▶ _RECORDS_:
--- START ---
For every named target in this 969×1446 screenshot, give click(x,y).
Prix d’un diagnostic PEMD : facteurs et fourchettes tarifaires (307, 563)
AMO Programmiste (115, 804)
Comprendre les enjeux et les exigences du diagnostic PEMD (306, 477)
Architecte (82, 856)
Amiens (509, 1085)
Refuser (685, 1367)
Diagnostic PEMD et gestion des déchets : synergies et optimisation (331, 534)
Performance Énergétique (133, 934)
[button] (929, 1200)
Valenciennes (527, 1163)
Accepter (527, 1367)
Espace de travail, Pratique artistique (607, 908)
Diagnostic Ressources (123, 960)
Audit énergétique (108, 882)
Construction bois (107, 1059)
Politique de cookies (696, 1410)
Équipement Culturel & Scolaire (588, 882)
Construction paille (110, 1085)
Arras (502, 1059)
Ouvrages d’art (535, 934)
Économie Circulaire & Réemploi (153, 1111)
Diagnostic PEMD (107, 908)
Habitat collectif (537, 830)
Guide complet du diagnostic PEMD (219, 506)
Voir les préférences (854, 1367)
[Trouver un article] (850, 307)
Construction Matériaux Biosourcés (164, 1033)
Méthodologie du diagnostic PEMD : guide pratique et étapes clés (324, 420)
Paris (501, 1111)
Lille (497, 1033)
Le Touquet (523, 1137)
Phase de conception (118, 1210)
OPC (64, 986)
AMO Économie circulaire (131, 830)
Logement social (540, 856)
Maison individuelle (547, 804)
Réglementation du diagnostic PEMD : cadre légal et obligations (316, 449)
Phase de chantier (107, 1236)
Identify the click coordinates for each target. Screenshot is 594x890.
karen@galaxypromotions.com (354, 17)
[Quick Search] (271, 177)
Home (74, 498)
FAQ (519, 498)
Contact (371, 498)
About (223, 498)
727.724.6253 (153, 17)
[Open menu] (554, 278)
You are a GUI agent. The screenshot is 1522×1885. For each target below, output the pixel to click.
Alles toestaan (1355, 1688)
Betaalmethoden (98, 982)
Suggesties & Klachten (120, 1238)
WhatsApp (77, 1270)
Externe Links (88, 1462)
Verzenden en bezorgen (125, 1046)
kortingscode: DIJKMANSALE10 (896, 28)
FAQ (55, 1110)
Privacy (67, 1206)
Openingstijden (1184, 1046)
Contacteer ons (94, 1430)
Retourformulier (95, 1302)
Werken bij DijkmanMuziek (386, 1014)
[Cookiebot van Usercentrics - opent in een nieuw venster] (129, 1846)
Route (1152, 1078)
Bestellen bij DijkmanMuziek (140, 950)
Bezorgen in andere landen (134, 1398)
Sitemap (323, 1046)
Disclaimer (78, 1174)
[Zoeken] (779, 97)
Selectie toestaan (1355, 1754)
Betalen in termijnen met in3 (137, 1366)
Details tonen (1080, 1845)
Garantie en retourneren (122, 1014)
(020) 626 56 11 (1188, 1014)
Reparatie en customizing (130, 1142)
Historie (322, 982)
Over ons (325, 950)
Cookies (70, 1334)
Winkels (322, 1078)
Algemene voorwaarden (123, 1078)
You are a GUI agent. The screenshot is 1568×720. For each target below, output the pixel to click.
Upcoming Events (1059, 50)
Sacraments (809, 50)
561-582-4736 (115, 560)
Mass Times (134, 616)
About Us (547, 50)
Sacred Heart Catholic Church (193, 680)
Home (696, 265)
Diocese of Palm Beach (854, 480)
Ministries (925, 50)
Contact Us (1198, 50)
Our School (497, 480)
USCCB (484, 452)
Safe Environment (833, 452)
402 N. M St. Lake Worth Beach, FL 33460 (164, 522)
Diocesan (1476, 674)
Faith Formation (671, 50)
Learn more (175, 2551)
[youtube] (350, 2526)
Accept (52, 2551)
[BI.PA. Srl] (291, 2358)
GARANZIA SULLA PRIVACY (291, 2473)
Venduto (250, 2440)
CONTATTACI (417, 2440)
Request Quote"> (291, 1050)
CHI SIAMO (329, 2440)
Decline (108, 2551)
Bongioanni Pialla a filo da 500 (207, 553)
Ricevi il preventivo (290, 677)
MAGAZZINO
--- END ---
▶ _GIVEN PROBLEM_:
Copy every line above word for word, from the first through the last.

▶ _ANSWER TO THE TASK_:
For every named target in this 969×1446 screenshot, give click(x,y).
Prix d’un diagnostic PEMD : facteurs et fourchettes tarifaires (307, 563)
AMO Programmiste (115, 804)
Comprendre les enjeux et les exigences du diagnostic PEMD (306, 477)
Architecte (82, 856)
Amiens (509, 1085)
Refuser (685, 1367)
Diagnostic PEMD et gestion des déchets : synergies et optimisation (331, 534)
Performance Énergétique (133, 934)
[button] (929, 1200)
Valenciennes (527, 1163)
Accepter (527, 1367)
Espace de travail, Pratique artistique (607, 908)
Diagnostic Ressources (123, 960)
Audit énergétique (108, 882)
Construction bois (107, 1059)
Politique de cookies (696, 1410)
Équipement Culturel & Scolaire (588, 882)
Construction paille (110, 1085)
Arras (502, 1059)
Ouvrages d’art (535, 934)
Économie Circulaire & Réemploi (153, 1111)
Diagnostic PEMD (107, 908)
Habitat collectif (537, 830)
Guide complet du diagnostic PEMD (219, 506)
Voir les préférences (854, 1367)
[Trouver un article] (850, 307)
Construction Matériaux Biosourcés (164, 1033)
Méthodologie du diagnostic PEMD : guide pratique et étapes clés (324, 420)
Paris (501, 1111)
Lille (497, 1033)
Le Touquet (523, 1137)
Phase de conception (118, 1210)
OPC (64, 986)
AMO Économie circulaire (131, 830)
Logement social (540, 856)
Maison individuelle (547, 804)
Réglementation du diagnostic PEMD : cadre légal et obligations (316, 449)
Phase de chantier (107, 1236)
Identify the click coordinates for each target. Screenshot is 594x890.
karen@galaxypromotions.com (354, 17)
[Quick Search] (271, 177)
Home (74, 498)
FAQ (519, 498)
Contact (371, 498)
About (223, 498)
727.724.6253 (153, 17)
[Open menu] (554, 278)
You are a GUI agent. The screenshot is 1522×1885. For each target below, output the pixel to click.
Alles toestaan (1355, 1688)
Betaalmethoden (98, 982)
Suggesties & Klachten (120, 1238)
WhatsApp (77, 1270)
Externe Links (88, 1462)
Verzenden en bezorgen (125, 1046)
kortingscode: DIJKMANSALE10 (896, 28)
FAQ (55, 1110)
Privacy (67, 1206)
Openingstijden (1184, 1046)
Contacteer ons (94, 1430)
Retourformulier (95, 1302)
Werken bij DijkmanMuziek (386, 1014)
[Cookiebot van Usercentrics - opent in een nieuw venster] (129, 1846)
Route (1152, 1078)
Bestellen bij DijkmanMuziek (140, 950)
Bezorgen in andere landen (134, 1398)
Sitemap (323, 1046)
Disclaimer (78, 1174)
[Zoeken] (779, 97)
Selectie toestaan (1355, 1754)
Betalen in termijnen met in3 (137, 1366)
Details tonen (1080, 1845)
Garantie en retourneren (122, 1014)
(020) 626 56 11 (1188, 1014)
Reparatie en customizing (130, 1142)
Historie (322, 982)
Over ons (325, 950)
Cookies (70, 1334)
Winkels (322, 1078)
Algemene voorwaarden (123, 1078)
You are a GUI agent. The screenshot is 1568×720. For each target below, output the pixel to click.
Upcoming Events (1059, 50)
Sacraments (809, 50)
561-582-4736 (115, 560)
Mass Times (134, 616)
About Us (547, 50)
Sacred Heart Catholic Church (193, 680)
Home (696, 265)
Diocese of Palm Beach (854, 480)
Ministries (925, 50)
Contact Us (1198, 50)
Our School (497, 480)
USCCB (484, 452)
Safe Environment (833, 452)
402 N. M St. Lake Worth Beach, FL 33460 (164, 522)
Diocesan (1476, 674)
Faith Formation (671, 50)
Learn more (175, 2551)
[youtube] (350, 2526)
Accept (52, 2551)
[BI.PA. Srl] (291, 2358)
GARANZIA SULLA PRIVACY (291, 2473)
Venduto (250, 2440)
CONTATTACI (417, 2440)
Request Quote"> (291, 1050)
CHI SIAMO (329, 2440)
Decline (108, 2551)
Bongioanni Pialla a filo da 500 (207, 553)
Ricevi il preventivo (290, 677)
MAGAZZINO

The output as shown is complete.